PAGE TEXT.
• • •

Threshold Map for NSAA Items in ranked order of difficulty according to Rasch analysis. (“Gowers” = adapted method of getting up from floor when muscles are weak)

Next, we wanted to examine the match between the range of ambulatory function measured by the NSAA and the range of ambulation measured in the sample of children. Figure 2.3 shows the adequate targeting between the distribution of person measurements (upper histogram) and the distribution of item locations (lower histogram). This analysis informs us as to how suitable the sample is for evaluating the NSAA and how suitable it is for measuring the sample. This is often called targeting and better targeting means the scale is working well independent of the sample, as well as working for the sample tested.

Fig. 2.3
A set of two bar graphs titled person item threshold distribution plots frequency versus location. Above, the bar is upright high around 18 persons and below, inversely high at items above 5.

Person-item location distribution

Traditionally, we understand this as a floor and ceiling effect; Rasch analysis allows us to also examine the spread of items. This allows us to ask questions such as “Are there some children we are not measuring well?” (gaps in the scale) or are there some levels we are over assessing (bunching of items)? For the NSAA there is small ceiling and as the disease is progressive there will be a floor as boys and young men lose ambulation. Clinicians will immediately recognize this as appropriate for a sample and can use their clinical knowledge to suggest additional items to bridge gaps in the current scale, to reduce any ceiling or floor effects, or suggest items to remove, as they measure the same level of ability. For instance, the cluster of items at about 1 logit on the horizontal scale relates to the box step items, some of which may justifiably be removed from a scale that aims to measure level of ability only.

Next, we examined the items of the NSAA to see if they worked together (fit) cohesively. If they are measuring more than one thing, some items would be inappropriate to the overall interpretation of the ratings and to considering the total score as a basis for the measurement of ambulatory motor function. When items do not work together (misfit) in this way, the validity of a scale is questioned. The methods for examining this using Rasch methods are four-fold and it is best to interpret all four tests together in the context of your clinical experience, including:

  1. 1.

    Fit residuals (log residuals – which should be between the range of + − 2.5, depending on sample size and test length);

  2. 2.

    x2 values (item–trait interaction) – which need to be numerically similar to each other;

  3. 3.

    t-test for unidimensionality – a standard test of whether the scale measures one thing or not; and

  4. 4.

• • •

SOURCE MATERIAL.
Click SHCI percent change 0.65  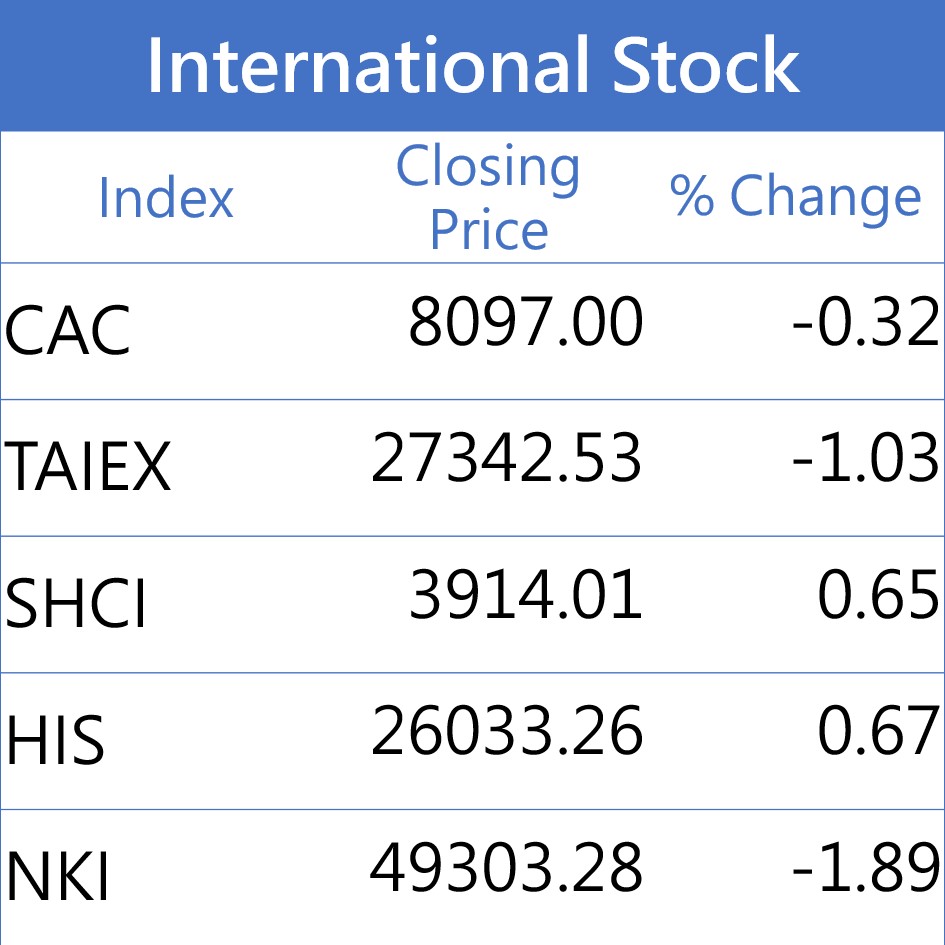pyautogui.click(x=878, y=595)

• • •

WHAT YOU WILL DO.
1. Summarize the passage on Rasch analysis of the NSAA in two sentences.
2. Write the next part of the passage on Rasch analysis of the NSAA, beginning with the fourth method in its list.
The lines are not needed for anything here.

RESULTS IN ORDER.
1. The passage describes checking how well the range of ambulatory function covered by the NSAA matches the children in the sample, and it reports adequate targeting with a small ceiling and a floor expected from the progressive disease. It then turns to whether the NSAA items fit together as a measure of one thing and lists Rasch tests for this, including fit residuals, chi-square values for item–trait interaction, and a t-test for unidimensionality.

2.
    item characteristic curves – which tell you about whether the way an item works in real life is as the model predicts.

For this measure of fit let us use the NSAA again as an example of how a clinician’s experience can assist interpretation and steps taken. For fit residuals three items misfit but two of these only slightly (climb and second box step right leg first). One item however showed significant misfit: lifts head in supine position. This inconsistency makes clinical sense. It is a motor task impacted by DMD, and so it was included in the original scale because performance often improved when steroids were started. That is, it was originally included even though it does not directly relate to ambulatory function. As the inconsistency of the ratings for the “lifts head” item makes clinical sense and this result was reflected in other measures of fit, such as the item characteristic curve (the item did not change in the same way as other items did as the disease progressed), and the x2 values (high compared to other values), it was decided that in the linearized scale (where the ordinal level data is converted to interval level measurement) that “lifts head” would be removed from the total score prior to transformation. This decision was also approved by clinicians as clinically sensible.

Another analytical tool is the Person Separation Index (PSI), a reliability statistic comparable to Cronbach’s alpha. Higher values indicate greater reliability. The NSAA had a high reliability which confirmed findings from a study that examined reliability using traditional methods (intra-class correlations) [13].

When dependency was examined for the NSAA several pairs of items were found to be dependent. This occurs when the score on one item directly influences the score on another item. If this happens, measurement estimates can be biased and reliability (PSI) is artificially elevated. This was true for the NSAA items measuring right and left sides (stand on one leg, hop, climb and descend box step). The reason the scale includes both sides is that, though DMD is not predominantly an asymmetrical disorder, differences can influence functioning at home and in the community and may require individual management – a right ankle splint for instance. Given the clinical importance of measuring both sides the decision was made to remove the scores from one side of the body to see if this influenced the reliability. As their removal did not change PSI value significantly clinicians decided to keep the bilateral measures given their clinical utility in assessing for standards of care.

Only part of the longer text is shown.